En fin d’après-midi, 105 des 158 députés étaient connus et les résultats des derniers sièges seront déterminants pour établir l’écart qui séparera les deux partis en tête. Pour l’instant :

  • Le Fine Gael enregistre des résultats décevants et obtient 32 sièges. Son allié, le Labour, n’en a plus que 4.
  • Le Fianna Fail, qui en a 30, devrait presque doubler sa présence au Parlement.
  • Le Sinn Fein en détenait 14, en-deça de ses attentes.
  • Les candidats indépendants en obtiennent 12.

Des rancunes anciennes

Faute de majorité claire, le risque d’un blocage politique durable prend forme. Les dirigeants des deux principaux partis ont insisté sur la nécessité d’attendre la fin du dépouillement, lundi, avant d’envisager les différentes options évoquées. Mais l’hypothèse d’une large coalition pour gouverner le pays, soit au moins 80 députés, semble impossible.
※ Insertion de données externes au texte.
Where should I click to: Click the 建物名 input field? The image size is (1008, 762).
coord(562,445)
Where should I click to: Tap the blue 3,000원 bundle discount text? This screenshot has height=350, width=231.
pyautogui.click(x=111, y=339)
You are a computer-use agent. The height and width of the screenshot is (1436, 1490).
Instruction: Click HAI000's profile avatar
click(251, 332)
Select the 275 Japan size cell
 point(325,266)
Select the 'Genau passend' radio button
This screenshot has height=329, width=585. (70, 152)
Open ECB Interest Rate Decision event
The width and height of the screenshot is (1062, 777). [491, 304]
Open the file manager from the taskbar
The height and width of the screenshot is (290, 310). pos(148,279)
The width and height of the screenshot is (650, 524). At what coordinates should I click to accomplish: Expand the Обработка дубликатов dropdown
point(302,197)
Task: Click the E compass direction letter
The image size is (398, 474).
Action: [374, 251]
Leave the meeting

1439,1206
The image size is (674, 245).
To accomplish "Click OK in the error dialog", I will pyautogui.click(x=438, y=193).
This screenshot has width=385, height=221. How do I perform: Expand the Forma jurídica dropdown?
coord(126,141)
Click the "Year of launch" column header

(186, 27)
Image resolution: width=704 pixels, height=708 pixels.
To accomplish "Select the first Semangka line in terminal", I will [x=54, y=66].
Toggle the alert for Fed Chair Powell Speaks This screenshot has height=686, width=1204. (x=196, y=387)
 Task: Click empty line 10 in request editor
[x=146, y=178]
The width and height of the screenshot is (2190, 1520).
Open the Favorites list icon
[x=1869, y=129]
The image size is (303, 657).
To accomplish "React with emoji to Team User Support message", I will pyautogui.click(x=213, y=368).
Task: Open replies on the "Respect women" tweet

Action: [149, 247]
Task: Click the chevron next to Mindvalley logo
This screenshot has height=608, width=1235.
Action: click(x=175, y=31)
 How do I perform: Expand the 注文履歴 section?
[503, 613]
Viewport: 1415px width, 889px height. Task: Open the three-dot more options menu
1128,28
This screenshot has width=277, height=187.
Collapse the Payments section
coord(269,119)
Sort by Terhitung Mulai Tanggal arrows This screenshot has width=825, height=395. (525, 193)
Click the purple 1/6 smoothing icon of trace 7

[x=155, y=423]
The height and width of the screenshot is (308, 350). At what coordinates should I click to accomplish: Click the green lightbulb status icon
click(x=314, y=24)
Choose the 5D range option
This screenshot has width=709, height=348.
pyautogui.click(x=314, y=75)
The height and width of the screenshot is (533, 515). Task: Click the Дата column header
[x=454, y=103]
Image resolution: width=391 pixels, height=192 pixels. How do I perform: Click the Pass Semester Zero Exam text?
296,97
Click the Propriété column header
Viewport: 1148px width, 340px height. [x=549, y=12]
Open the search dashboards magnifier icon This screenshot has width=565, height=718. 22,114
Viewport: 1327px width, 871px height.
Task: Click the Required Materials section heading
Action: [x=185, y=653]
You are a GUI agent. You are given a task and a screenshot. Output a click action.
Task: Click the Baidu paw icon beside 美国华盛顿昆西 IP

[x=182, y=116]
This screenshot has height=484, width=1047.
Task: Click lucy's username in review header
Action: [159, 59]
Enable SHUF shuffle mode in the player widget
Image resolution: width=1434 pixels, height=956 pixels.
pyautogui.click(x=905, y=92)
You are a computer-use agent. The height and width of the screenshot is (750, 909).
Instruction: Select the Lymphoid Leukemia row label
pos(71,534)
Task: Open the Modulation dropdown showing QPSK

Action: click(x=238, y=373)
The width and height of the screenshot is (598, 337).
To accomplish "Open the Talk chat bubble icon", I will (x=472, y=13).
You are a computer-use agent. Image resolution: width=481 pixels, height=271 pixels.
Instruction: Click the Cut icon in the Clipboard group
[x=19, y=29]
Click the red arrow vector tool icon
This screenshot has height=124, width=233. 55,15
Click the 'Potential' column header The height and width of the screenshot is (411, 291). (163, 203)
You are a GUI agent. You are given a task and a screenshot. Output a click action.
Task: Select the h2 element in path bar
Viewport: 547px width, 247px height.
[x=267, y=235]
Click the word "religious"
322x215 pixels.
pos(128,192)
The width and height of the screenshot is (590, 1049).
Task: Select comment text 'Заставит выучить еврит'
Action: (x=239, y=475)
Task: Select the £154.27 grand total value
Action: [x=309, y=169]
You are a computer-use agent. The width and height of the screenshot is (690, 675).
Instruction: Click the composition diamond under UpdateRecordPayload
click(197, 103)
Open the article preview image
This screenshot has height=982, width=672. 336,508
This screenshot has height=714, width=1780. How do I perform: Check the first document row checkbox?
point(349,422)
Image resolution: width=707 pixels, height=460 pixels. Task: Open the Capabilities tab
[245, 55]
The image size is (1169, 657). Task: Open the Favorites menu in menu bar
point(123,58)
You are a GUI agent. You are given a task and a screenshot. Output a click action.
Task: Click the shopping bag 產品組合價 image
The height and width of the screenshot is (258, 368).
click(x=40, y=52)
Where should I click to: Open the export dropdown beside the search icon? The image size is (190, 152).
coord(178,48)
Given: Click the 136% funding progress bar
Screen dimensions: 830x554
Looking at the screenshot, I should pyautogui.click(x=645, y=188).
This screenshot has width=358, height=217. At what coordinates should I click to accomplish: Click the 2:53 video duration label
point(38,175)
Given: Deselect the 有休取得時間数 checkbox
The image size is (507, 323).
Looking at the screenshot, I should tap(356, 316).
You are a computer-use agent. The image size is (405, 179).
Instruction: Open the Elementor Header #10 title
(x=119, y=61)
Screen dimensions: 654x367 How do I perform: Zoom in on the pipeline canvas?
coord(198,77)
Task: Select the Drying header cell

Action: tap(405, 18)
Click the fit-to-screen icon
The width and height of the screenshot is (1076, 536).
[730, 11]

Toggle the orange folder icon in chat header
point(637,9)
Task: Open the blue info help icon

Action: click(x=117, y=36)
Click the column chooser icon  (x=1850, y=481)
Si une coalition entre les frères ennemis, qui se succèdent au pouvoir depuis 1932, semble évidente sur le papier, elle butte sur des décennies d’affrontements et d’inimitiés politiques qui remontent à la guerre civile des années 1920.

Le ministre de la santé, Leo Varadkar, ténor du Fine Gael, s’est dit défavorable à la formation d’une grande coalition. En face, un responsable du Fianna Fail a dit craindre qu’un accord de coalition avec le Fine Gael ne profite au Sinn Fein, l’ex-branche politique de l’IRA et principal parti de gauche du pays.

En attendant, le premier ministre Enda Kenny s’est engagé à tenter de former un gouvernement, et pourrait tenter de mettre sur pied une « coalition arc-en-ciel » avec le Labour, des personnalités indépendantes et des petits partis. Il faudra que celle-ci soit en place avant la reprise de la session parlementaire, le 10 mars, faute de quoi de nouvelles élections devront avoir lieu.